[[ EXERCISE DATA, beginning ]]

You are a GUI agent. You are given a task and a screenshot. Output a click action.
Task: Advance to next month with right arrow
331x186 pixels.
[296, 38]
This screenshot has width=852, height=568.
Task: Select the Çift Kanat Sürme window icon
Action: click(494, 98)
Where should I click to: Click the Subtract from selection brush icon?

[[ EXERCISE DATA, end ]]
[[ EXERCISE DATA, beginning ]]

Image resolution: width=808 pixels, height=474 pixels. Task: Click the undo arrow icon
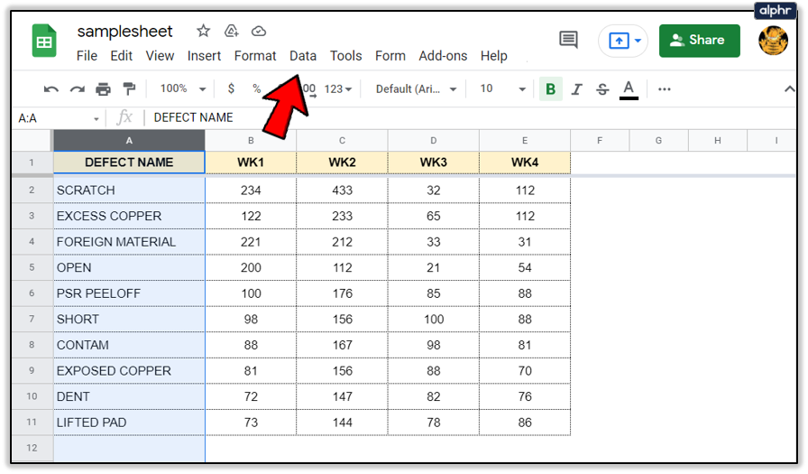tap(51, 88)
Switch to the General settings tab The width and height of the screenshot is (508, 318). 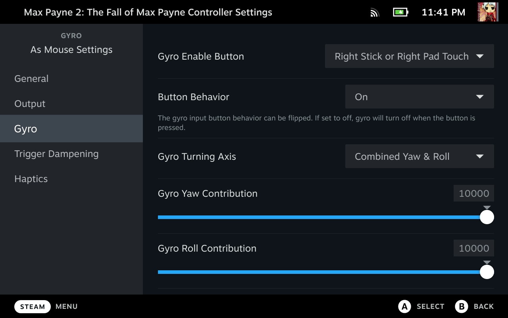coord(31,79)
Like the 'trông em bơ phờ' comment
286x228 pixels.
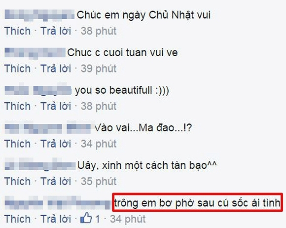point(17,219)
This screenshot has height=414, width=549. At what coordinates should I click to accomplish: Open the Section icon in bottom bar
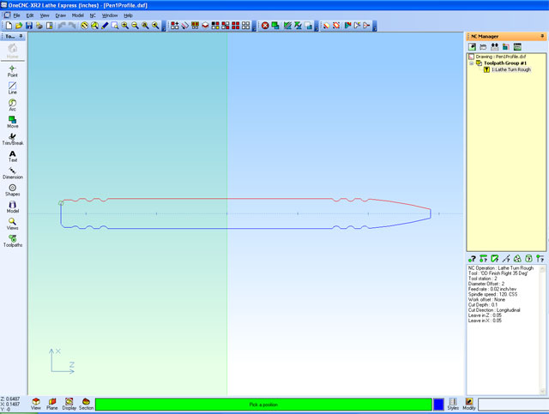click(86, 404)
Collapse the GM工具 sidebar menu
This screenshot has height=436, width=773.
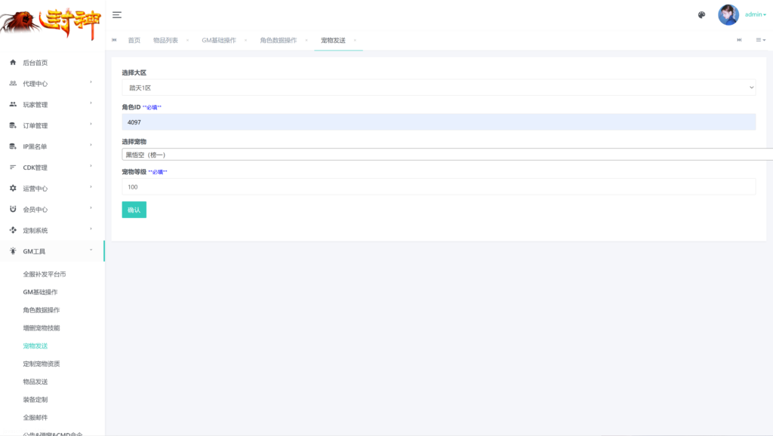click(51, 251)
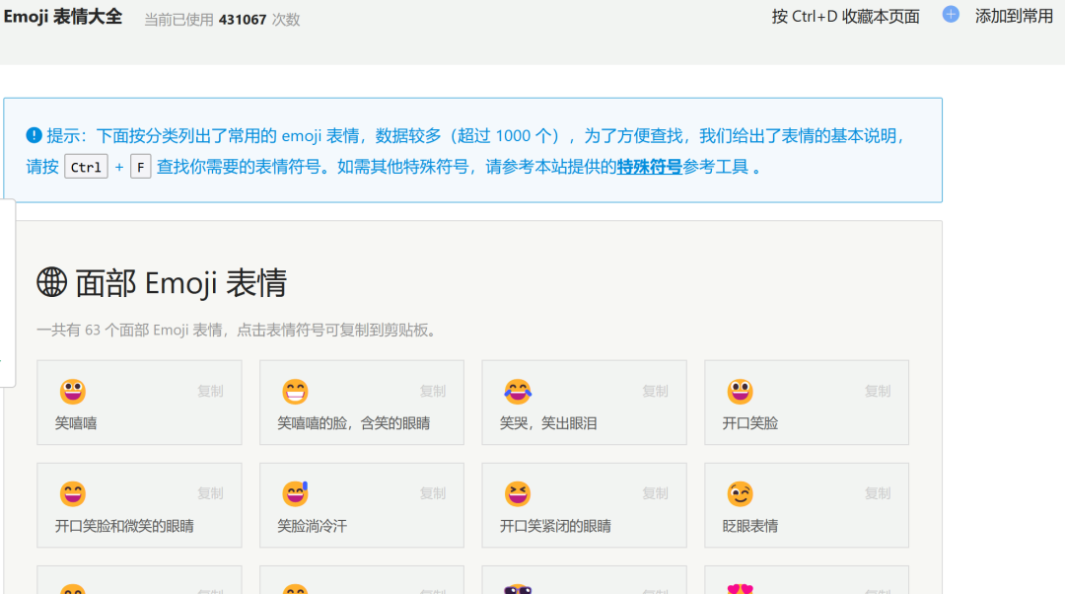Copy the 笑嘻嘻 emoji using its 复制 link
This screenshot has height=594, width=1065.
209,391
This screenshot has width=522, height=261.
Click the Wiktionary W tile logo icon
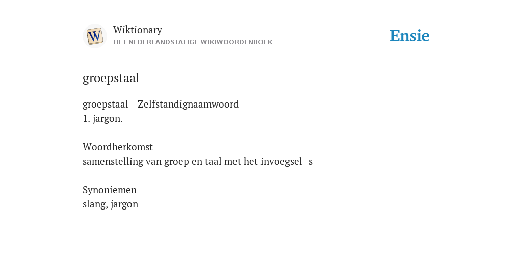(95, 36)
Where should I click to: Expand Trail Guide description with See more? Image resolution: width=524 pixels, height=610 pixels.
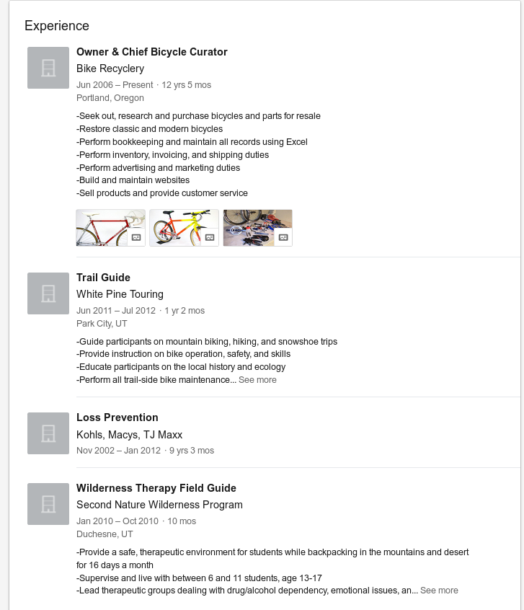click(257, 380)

[[ EXERCISE DATA, end ]]

What are the lines, exactly as written above, from the line with "Task: Advance to next month with right arrow" to the line with "Where should I click to: Click", both included? Output only those.

* _EXPECTED ANSWER_
Task: Advance to next month with right arrow
331x186 pixels.
[296, 38]
This screenshot has width=852, height=568.
Task: Select the Çift Kanat Sürme window icon
Action: click(494, 98)
Where should I click to: Click the Subtract from selection brush icon?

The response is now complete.